Peccato che, a sentire la Coldiretti, questa psicosi in tutta Europa abbia già determinato un calo di vendite pari a 417 milioni di euro.
A pagarla cara sono stati Spagna (200 milioni), e Italia (100 milioni); quest’ultimo, il principale paese produttore di ortofrutta in Europa.
Il ministro della salute Fazio, con un comunicato stampa ed un intervento alla televisione di Stato, ha cercato di tranquillizzare l’opinione pubblica, ribadendo che «i nostri cibi e le nostre verdure sono assolutamente sicure. Non abbiamo problemi, la nostra sanità è sotto controllo, e le nostre strutture sono allertate». Le parole del Ministro sono rassicuranti ma di certo non dissuadono l’opinione pubblica dal rischio di contagio, nel qual caso, non esiste una cura specifica: la terapia antibiotica, come nelle gastroenteriti, non è efficace, anzi può peggiorare la situazione.

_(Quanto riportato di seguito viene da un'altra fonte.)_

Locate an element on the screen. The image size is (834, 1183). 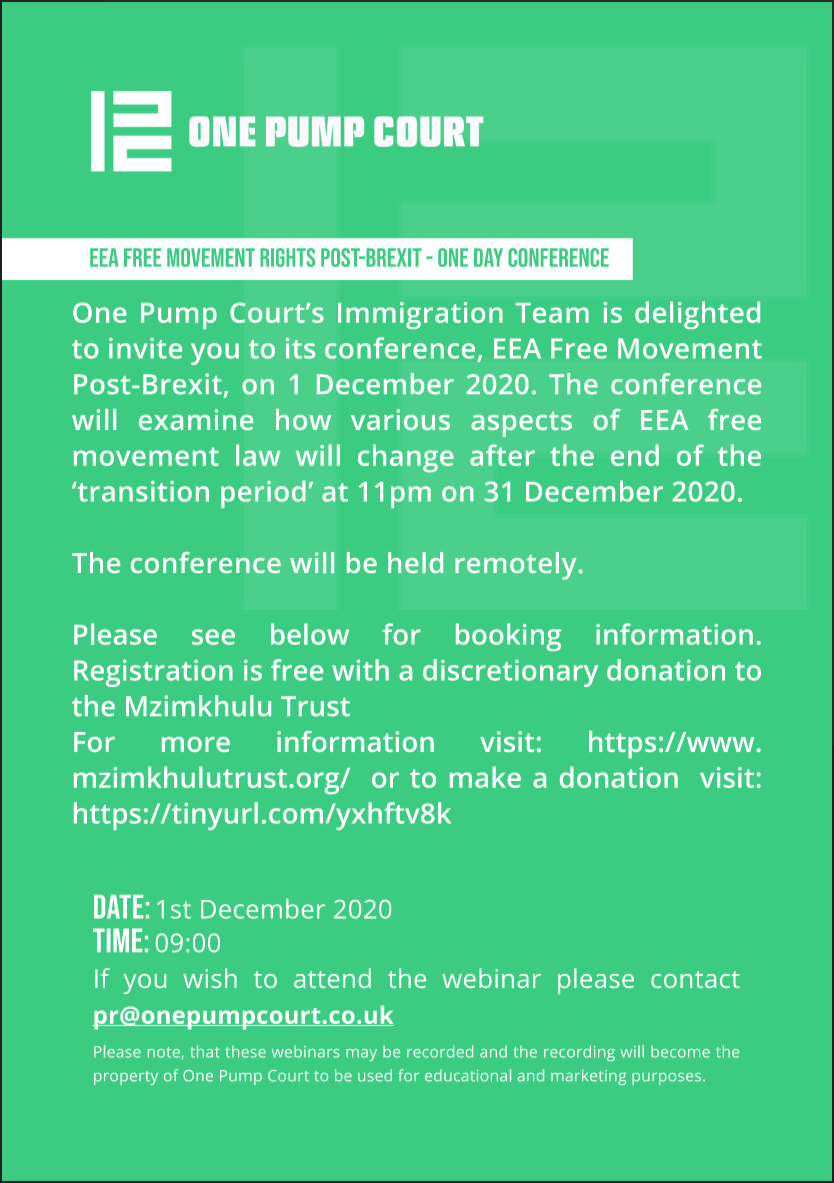
invite is located at coordinates (145, 348).
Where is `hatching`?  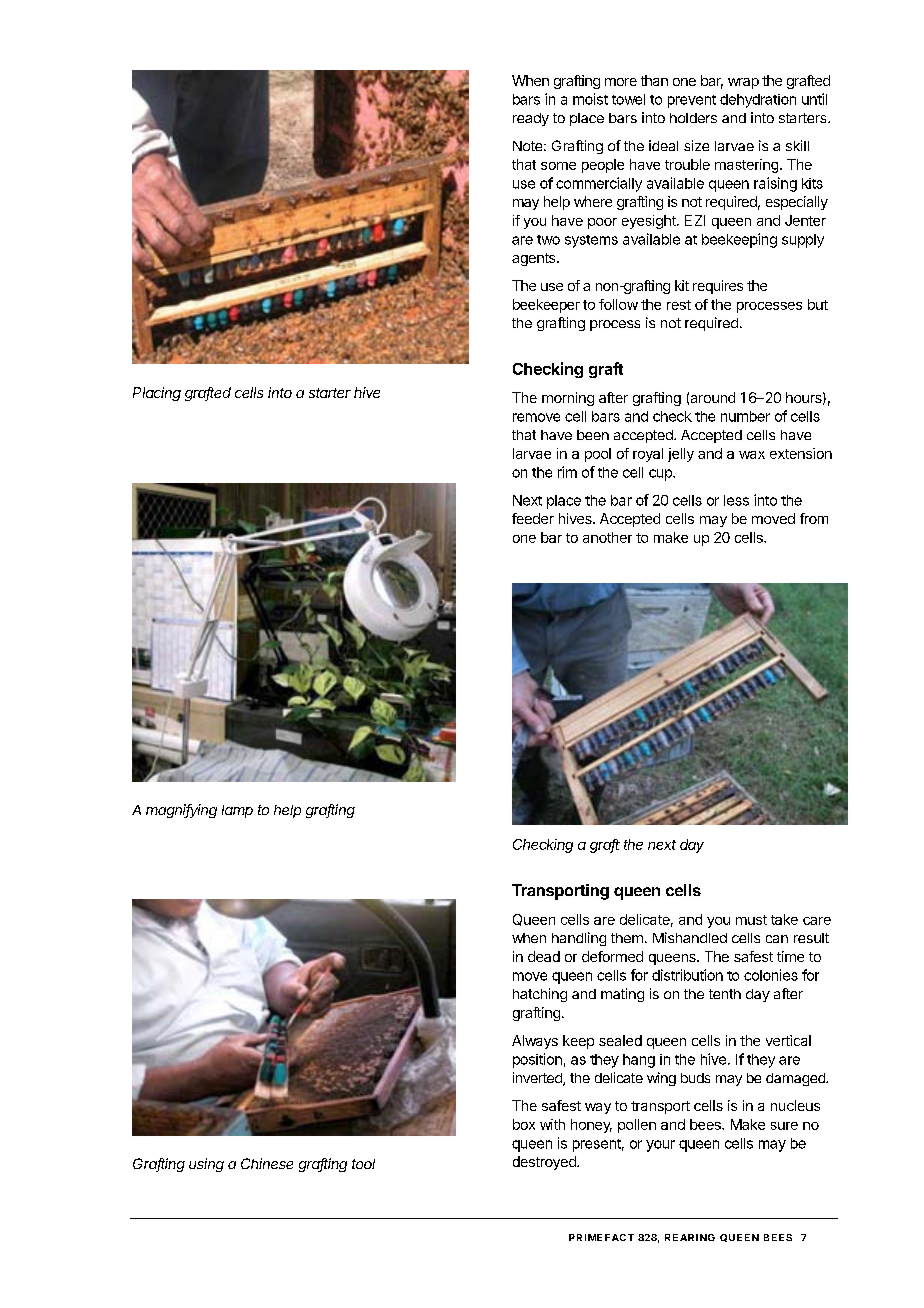 hatching is located at coordinates (540, 995).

L’unica strada percorribile è l’applicazione di terapie di supporto; in altre parole, reidratazione per la diarrea e dialisi per limitare il danno renale.
L’unica vera arma per ridurre il rischio di contagio resta la prevenzione. È sufficiente osservare semplici regole igieniche come, lavarsi accuratamente le mani con acqua e sapone, piuttosto che conservare la carne cruda in frigorifero, separatamente da frutta e verdura. Le superfici e gli oggetti venute a contatto con alimenti crudi vanno lavate ed asciugate accuratamente.
A distanza di un mese dal primo caso in Germania, l’allarmismo sembra rientrata; ciò che resta è l’ennesimo caso di cattiva gestione delle emergenze a livello internazionale che, unita ad una contrazione profonda e repentina dei mercati di settore, simboleggia un momento storico di forte fragilità nell’economia, quanto nell’opinione pubblica.
Se ci fossero più informazione realistica e meno ideologia, le nostre scelte risulterebbero, per certo, più oculate e saremmo meno soggetti ad inutili crisi di panico.